Otras casas  en Cantabria, hubo en el Valle de Ruesga, y de una de ellas, sita en el lugar de Ogarrio, pertenecientes a dicho Ayuntamiento, procedió la familia Gil, que, por entronque con la de Negrete, del mismo lugar, usó el apellido compuesto "Gil Negrete". (Al casar el Maestre de Campo, Francisco Gil, nacido en Ogarrio con María  Negrete.  Su hijo, el Maestre de Campo, Francisco Gil Negrete, nació en Ogarrio el 28 de septiembre de 1584. Fue nombrado Caballero de Santiago en 1650).

Antes de ese entronque, dice Maria del Carmen González Echegaray en su  "Diccionario de Apellidos y Escudos de Cantabria", y como lo narra en  "Bienandanzas e Fortunas" Lope García de Salazar. que el  linaje Gil estuvo asentado en la parte oriental de Cantabria, luchando contra los "Negrete" durante mas de un siglo desde el medievo, dando  lugar a banderías en toda la región, ya que hasta en el Valle de Carriedo se han  encontrado documentos que se refieren a las peleas entre uno y otro  bando. Al respecto el expediente del caballero Francisco Gil Negrete, señala:  "Que las familias de Gil y Negrete son dos bandos, no por enemistad, sino por  apellidarse unos del bando de los Giles y otro de los Negretes que este valle ( de Ruesga) se compone de seis lugares, que tres son del bando de los Giles, los  quales son el lugar de Ogarrio, Valle y Vazuelo, que aunque son dos nombres es  un solo lugar, y los otros tres del bando de Negretes, Matienzo, Arredondo y  Riva; de todos estos lugares que se compone éste valle, es señor el Condestable  de Castilla, el qual por composición y medios entre estas familias muchos años  ha uso de nombrar alcalde ordinario un año de los de una familia ( Giles ) y  otro de los de la otra ( Negretes )".
   
Otras familias cántabras de Gil  moraron en la Merindad de Trasmiera; en el lugar de Gibaja, del Ayuntamiento de Ramales, y en la villa de Colindres, ambas del partido judicial de Laredo.
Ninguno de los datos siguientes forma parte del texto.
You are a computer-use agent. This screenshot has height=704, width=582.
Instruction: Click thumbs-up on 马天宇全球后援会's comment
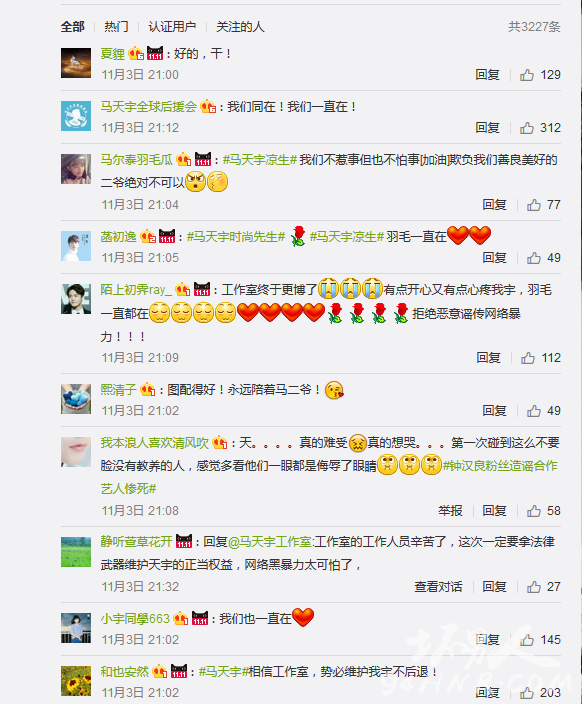527,128
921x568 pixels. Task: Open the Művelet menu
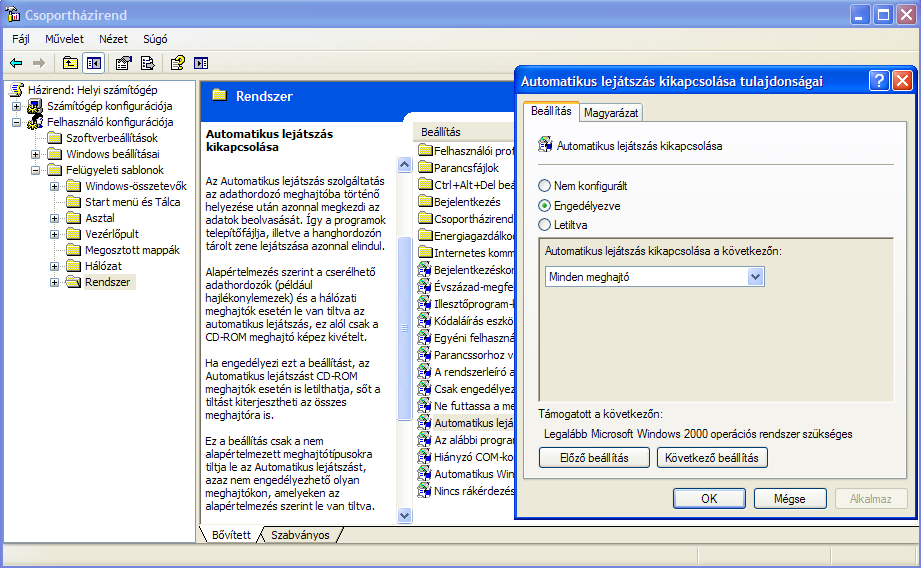coord(64,39)
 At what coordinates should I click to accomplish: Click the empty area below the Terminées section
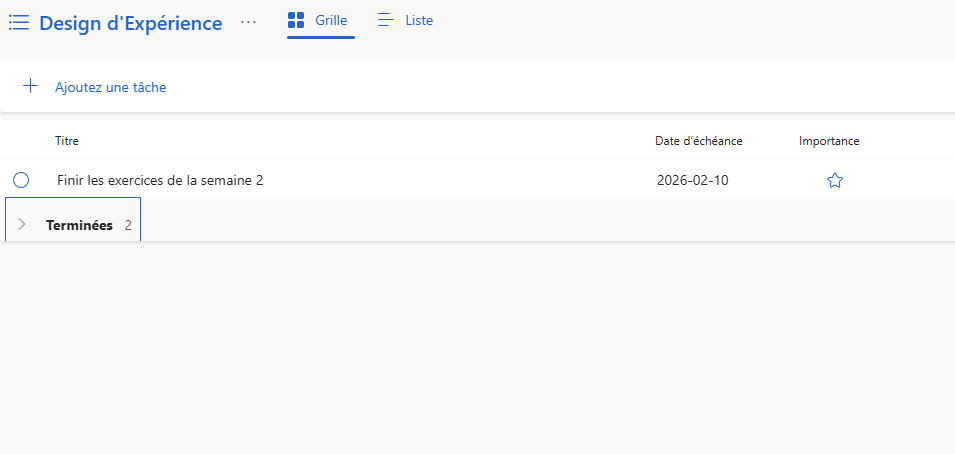477,350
Una de las líneas de la  familia Gil de esta última villa radicó en el barrio  de la Redonda, y por eso se apellidó "Gil de la Redonda".

En Vizcaya  radicaron en el barrio de Molinar de la población de Carranza (relacionados con  los Gil cantabros), y en las Encartaciones (estos relacionados con los de  Burgos).

En Castilla,  moraron en el Valle de Mena, (en Burgos). Y También en León.

En Aragón  encontramos familias de este apellido en:  Urriés,  Sos del Rey Católico, Asín de Broto, Aragües del Puerto, Jaca, La Almunia de Doña Godina y También en Peñarroya.

En Cataluña, con casa troncal en la ciudad  de Gerona, los encontramos radicados en Barcelona y Tarragona. Algunos autores  afirman que el linaje Gil catalán, tiene origen judío.

Una  línea del linaje Gil se estableció en Extremadura, particularmente en Cáceres,  dando origen a la prolongación de este apellido no sólo por la región extremeña, sino por las provincias limítrofes.

Líneas de Gil, de  las casas que quedan citadas, pasaron a América.

En Portugal también se  encuentra difundido el apellido Gil, logrando alguna de sus familias cierta  notoriedad.

En Uruguay hay una distinguida  familia del apellido Gil, que procede del linaje  inglés "Hill", que se convirtió en Gil, españolizándolo. Entroncó  con los Azarola de la misma  nación.




Los de Santander traen: en campo de plata, una encina de sinople, frutada de oro y surmontada de un lucero del mismo metal.





Los del Valle de Mena (Burgos) y los de las Encartaciones de Vizcaya traen: en campo de gules, un castillo de oro sobre ondas de agua de azur y plata.